■ Extract provided:
Article VI, paragraph 3 of the U.S. Constitution reads, “The Senators and Representatives before mentioned, and the Members of the several State Legislatures, and all executive and judicial Officers, both of the United States and of the several States, shall be bound by Oath or Affirmation, to support this Constitution; but no religious Test shall ever be required as a Qualification to any Office or public Trust under the United States.”
The last phrase is of special interest in recent days as a number of black clergymen have admonished their congregations not to vote in the upcoming presidential election.
While Constitution poses no religious test, these congregational leaders insert their own.
The footnote of their directive is that they should specifically not vote for Mitt Romney, out of political and perhaps religious motive; and that they should not vote for Barack Obama — their presumptive favorite (although this paints with an overly broad brush) — because he supports gay marriage. The church leaders report that their congregations want to know how a true Christian could back same-sex marriage, as Obama did in May. As for Romney, the first Mormon nominee from a major party, congregants question the theology of the Church of Jesus Christ of Latter-day Saints — and its former ban on men of African descent in the priesthood.
While there’s little question which candidate is expected to win the black vote (in 2008 he got 95 percent of the black vote) the nation’s first African-American president can’t afford to lose any voters from his heretofore solid base.

■ What this exercise asks:
• a. Update the records starting with the line containing "454x499 pixels. How" and going on through the end of the records, replacing "directory" with "folder" and changing nothing else. Leave the pictures out of your answer.
• b. Carry on the passage about black clergy urging congregations to skip the presidential election, picking up after its last sentence.

■ Dataset records:
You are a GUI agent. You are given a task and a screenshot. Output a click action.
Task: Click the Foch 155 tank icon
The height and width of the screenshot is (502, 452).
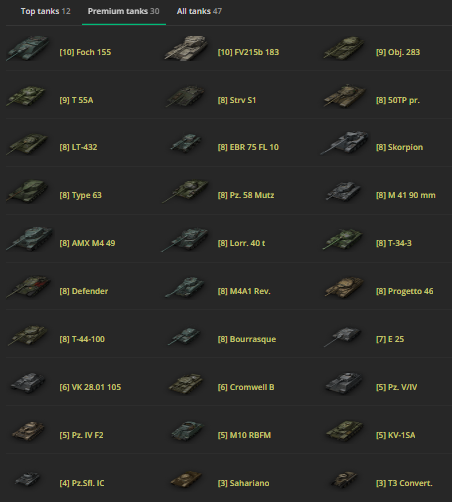pos(28,49)
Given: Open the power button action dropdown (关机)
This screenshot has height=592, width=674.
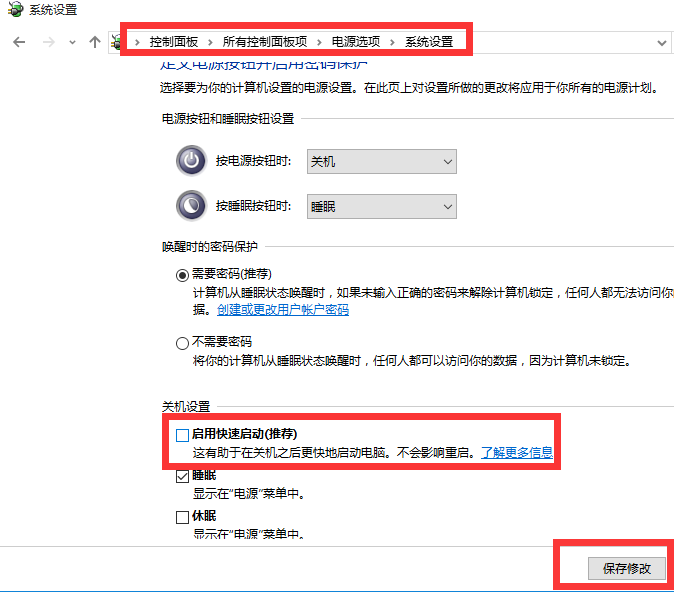Looking at the screenshot, I should [x=381, y=161].
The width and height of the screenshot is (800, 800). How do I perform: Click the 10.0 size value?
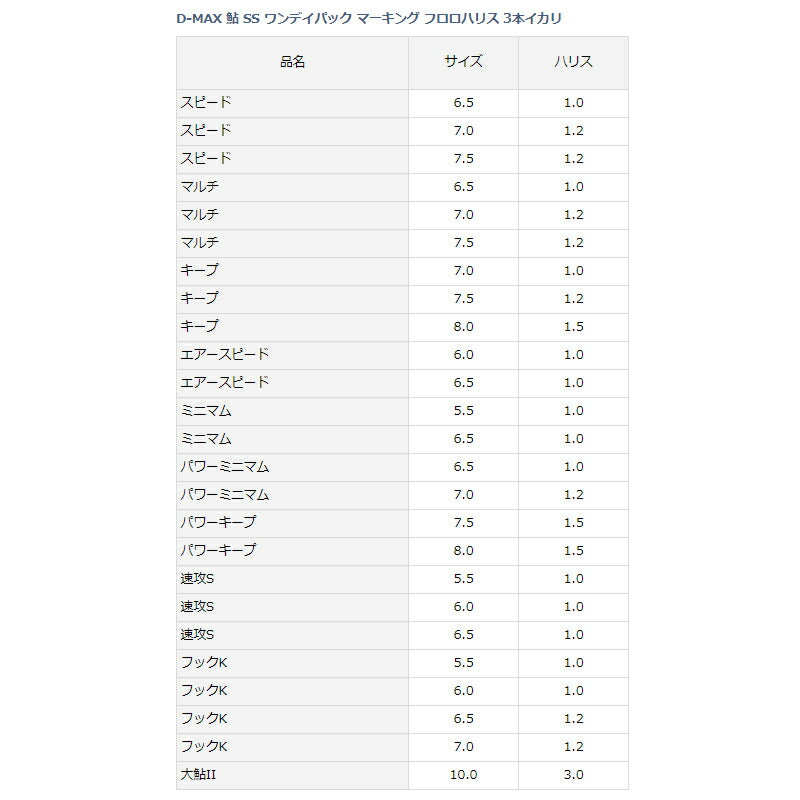coord(463,776)
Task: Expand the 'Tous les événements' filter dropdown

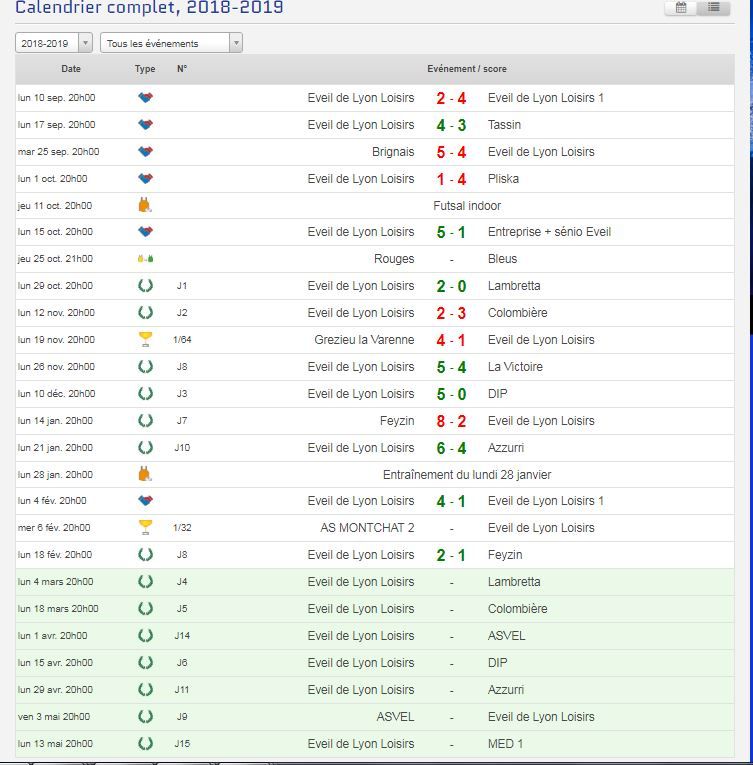Action: point(171,43)
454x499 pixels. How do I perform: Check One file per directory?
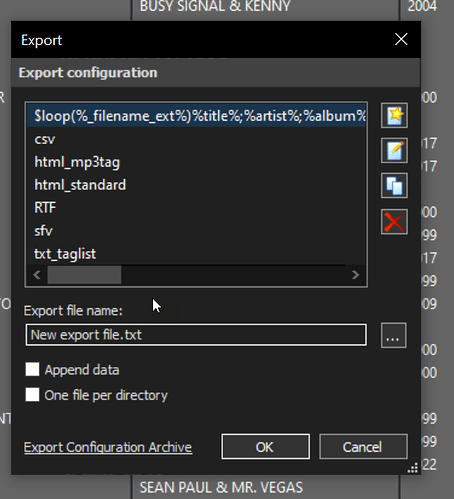coord(32,395)
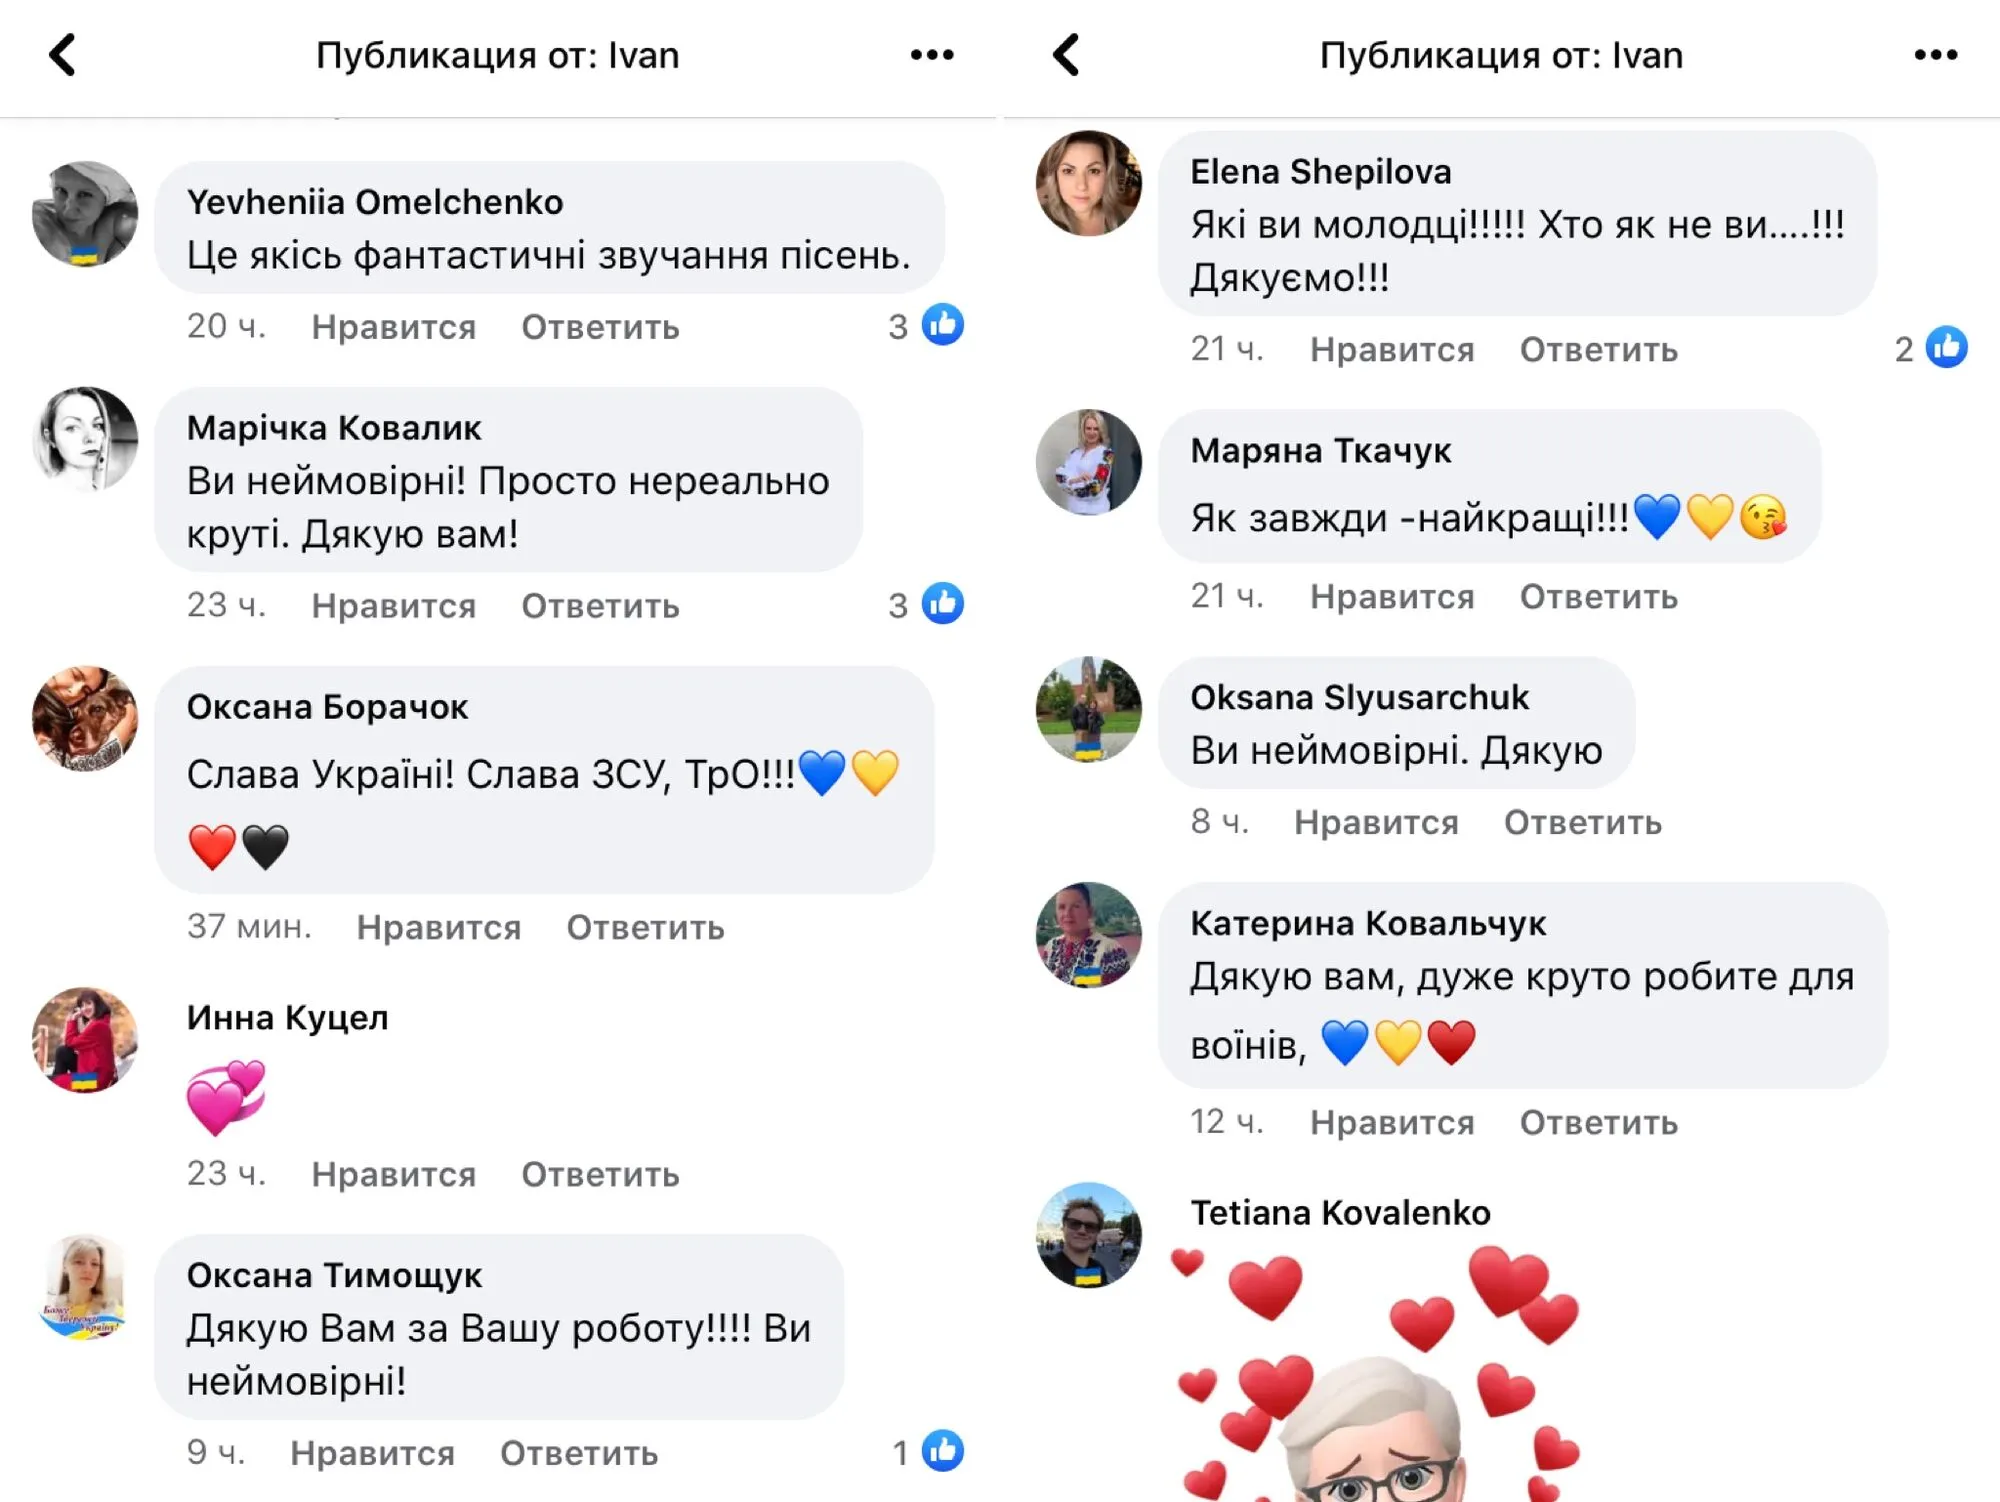Like Оксана Борачок's comment

(439, 928)
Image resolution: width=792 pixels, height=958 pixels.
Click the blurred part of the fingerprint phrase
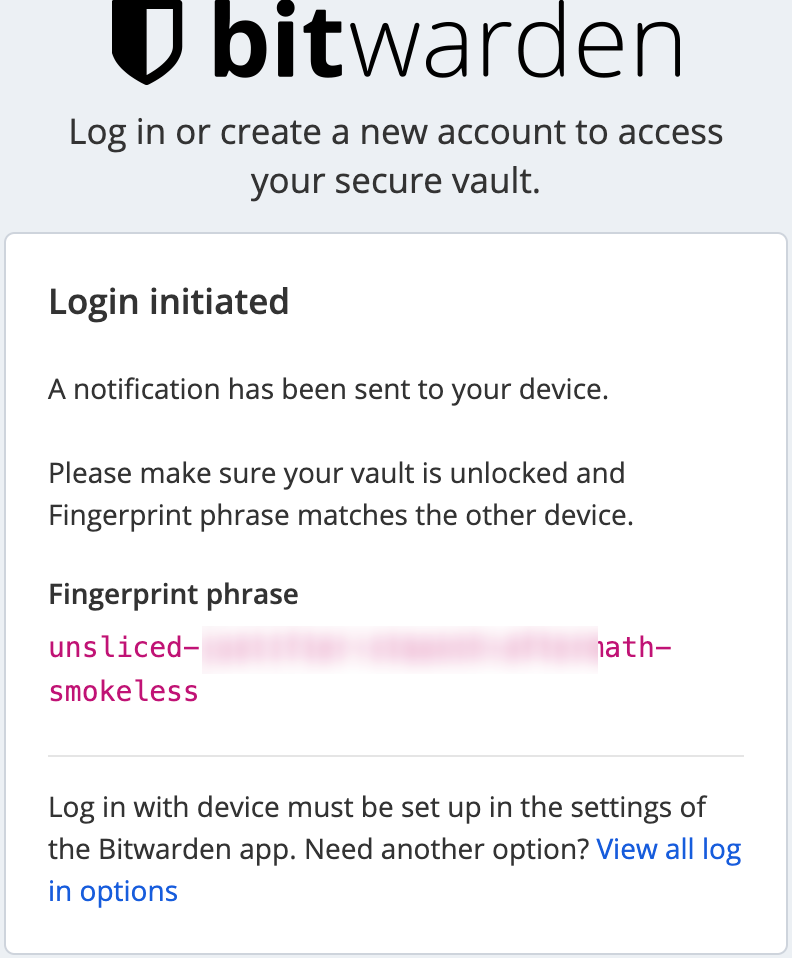[398, 647]
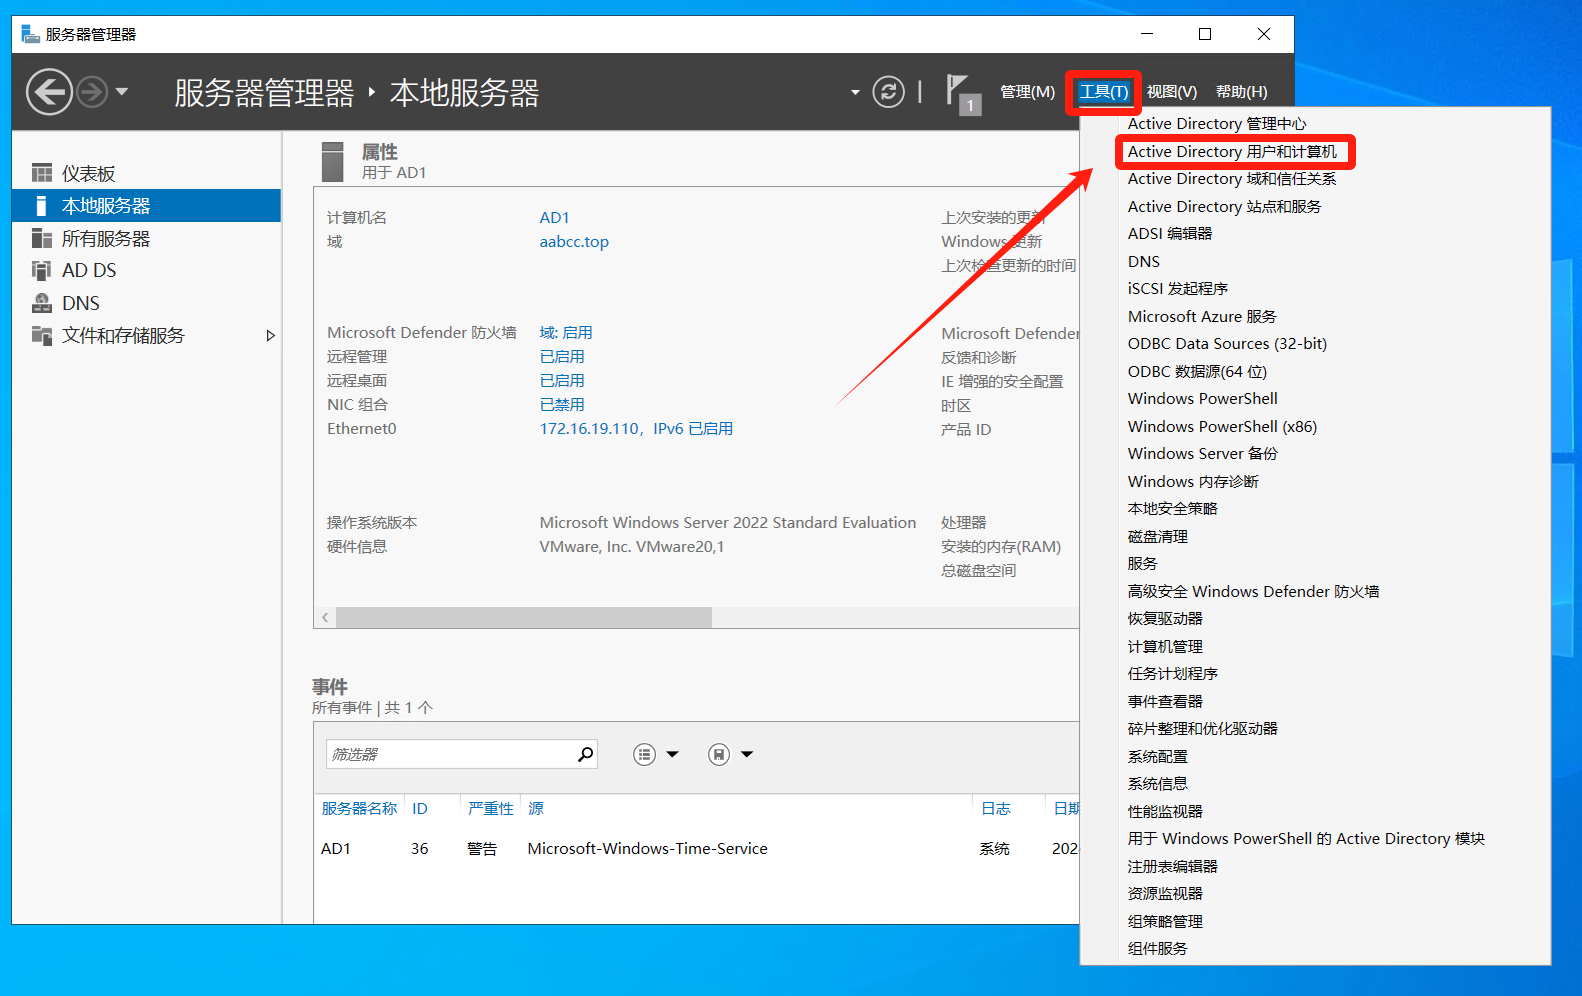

■ Outputs for the tasks:
• a.
454x499 pixels. How do I perform: Check One file per folder?
coord(32,395)
Like Оксана Борачок's comment

(439, 928)
Image resolution: width=792 pixels, height=958 pixels.
Click the blurred part of the fingerprint phrase
[398, 647]

• b.
Well-intentioned as these clergymen may be (sidestepping the whole anti-gay bigotry dimension), this tactic is flawed in innumerable ways. While one may wish to use an appraisal of a given candidate’s perceived religiosity as a selection criteria, when doing so causes an overly-narrow view, the process becomes distorted.
Foremost, it must be acknowledged that all candidates represent compromise. To align oneself in perfect lockstep with any candidate is to submerge oneself in the cult of another person. As history amply demonstrates, this is a path to destruction. Disagreement is healthy. Disagreement perturbs us out of complacency. It causes us to defend the beliefs we hold and the positions we take. Moreover, a little disagreement keeps us from blind idolatry and political fetishism.
This clarion to forfeit one’s franchise is also flawed because it rebukes the sacrifices of those who paid for you to have it. It brushes aside that bridge in Selma, that balcony in Memphis and all those lesser monuments of struggle that were no less costly.
Moreover, sitting at home naively allowing others to decide your fate is anathema to the canons of participatory democracy.
Yes, we elect others to represent us, but their election should be as a consequence of our direct participation in their assent to office.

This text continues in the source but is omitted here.